Stored items

•••••

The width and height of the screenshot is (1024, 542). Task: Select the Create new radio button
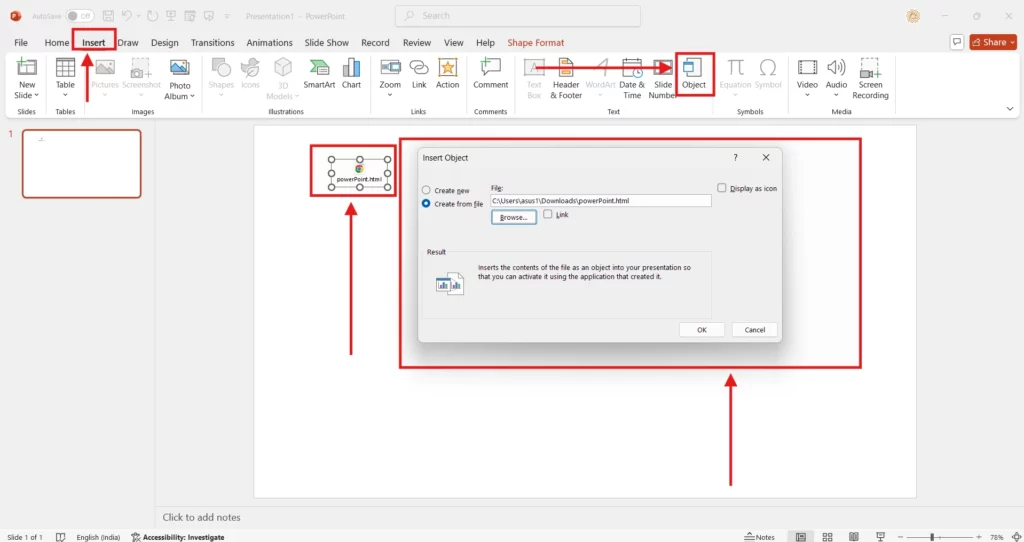(x=427, y=190)
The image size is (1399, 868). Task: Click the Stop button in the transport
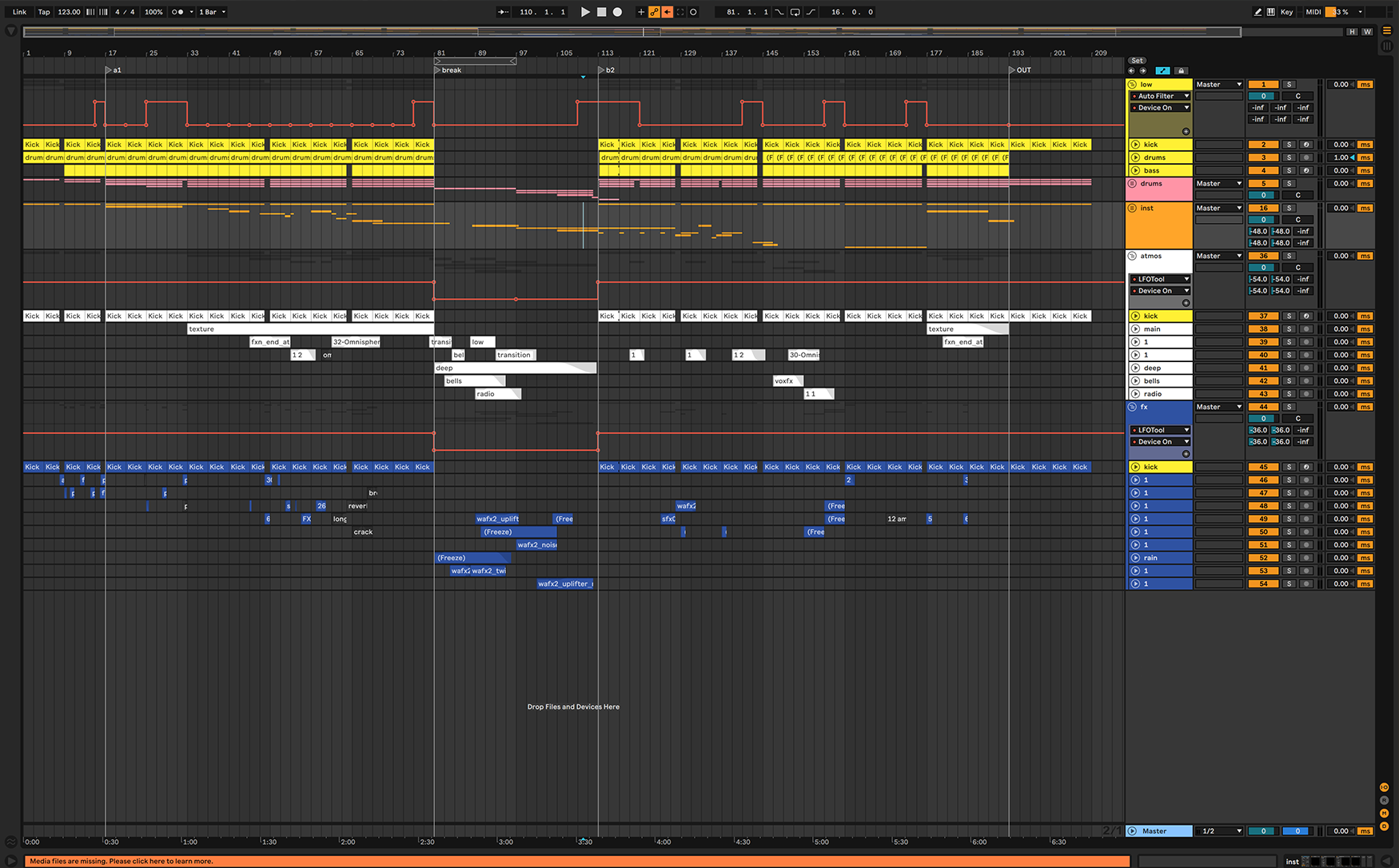(601, 12)

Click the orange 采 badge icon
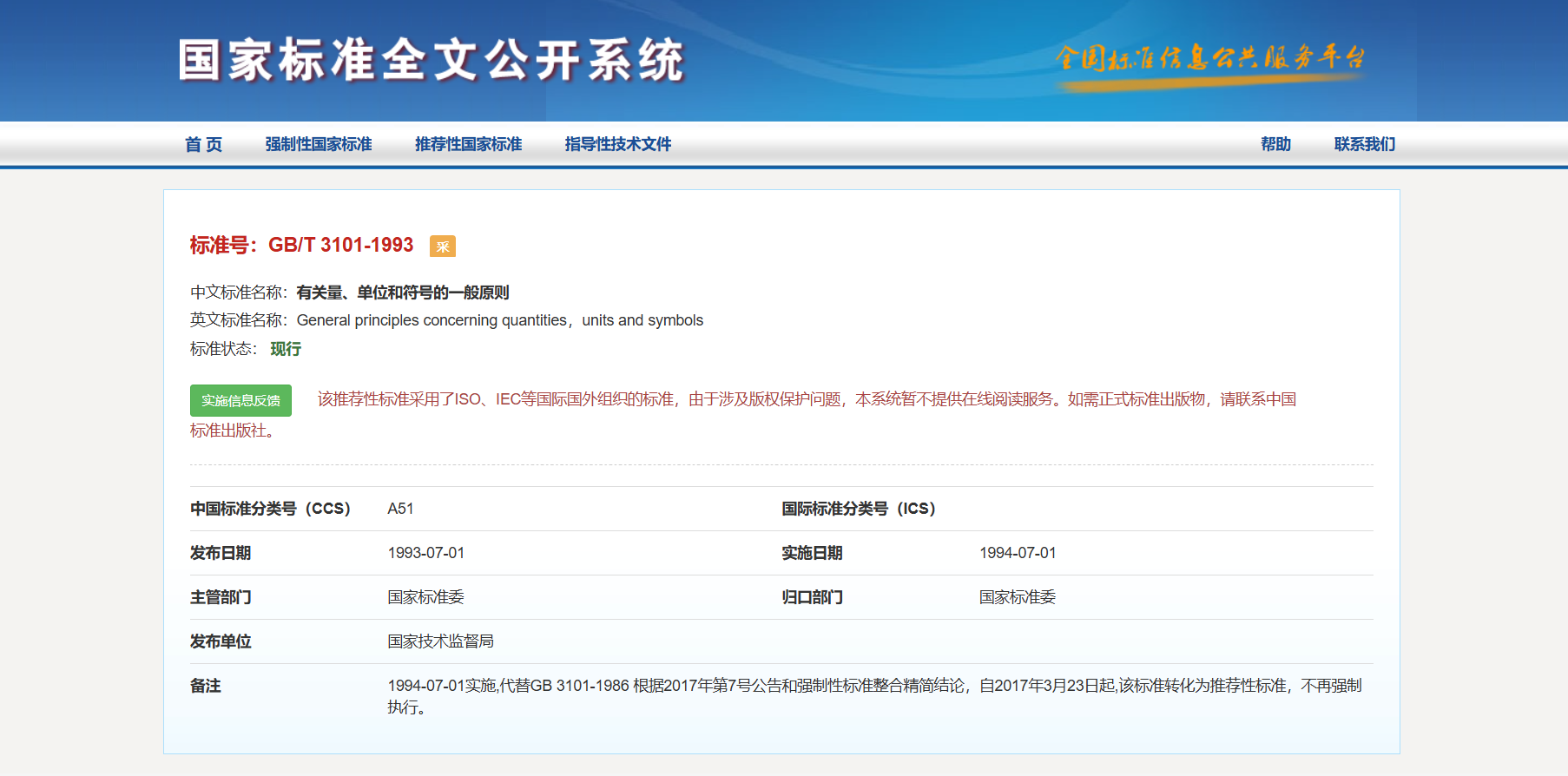[442, 247]
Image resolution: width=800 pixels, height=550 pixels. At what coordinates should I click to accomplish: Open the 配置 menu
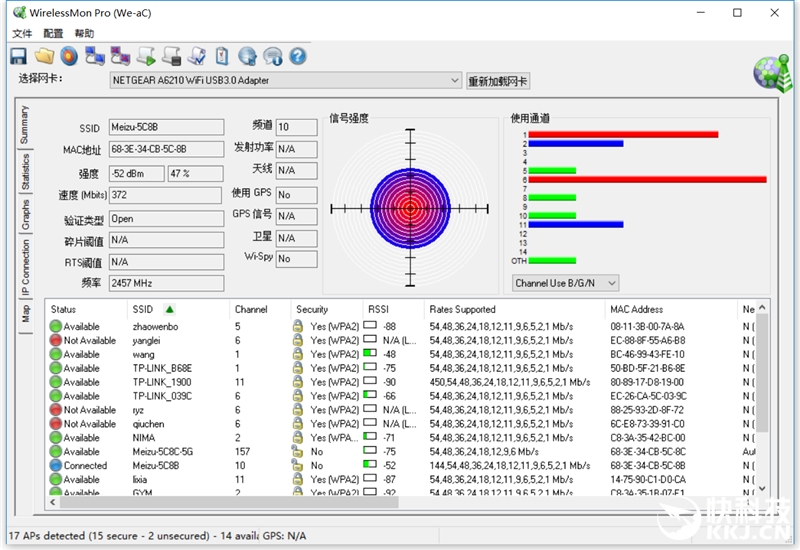pos(53,33)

•••••

Your answer must be the exact lines from the one containing "The image size" through the last line of the records above, with both included and no pictures.

> **EXERCISE ANSWER**:
The image size is (1399, 868). Task: Click the Stop button in the transport
(601, 12)

Click the orange 采 badge icon
[442, 247]
Image resolution: width=800 pixels, height=550 pixels. At what coordinates should I click to accomplish: Open the 配置 menu
pos(53,33)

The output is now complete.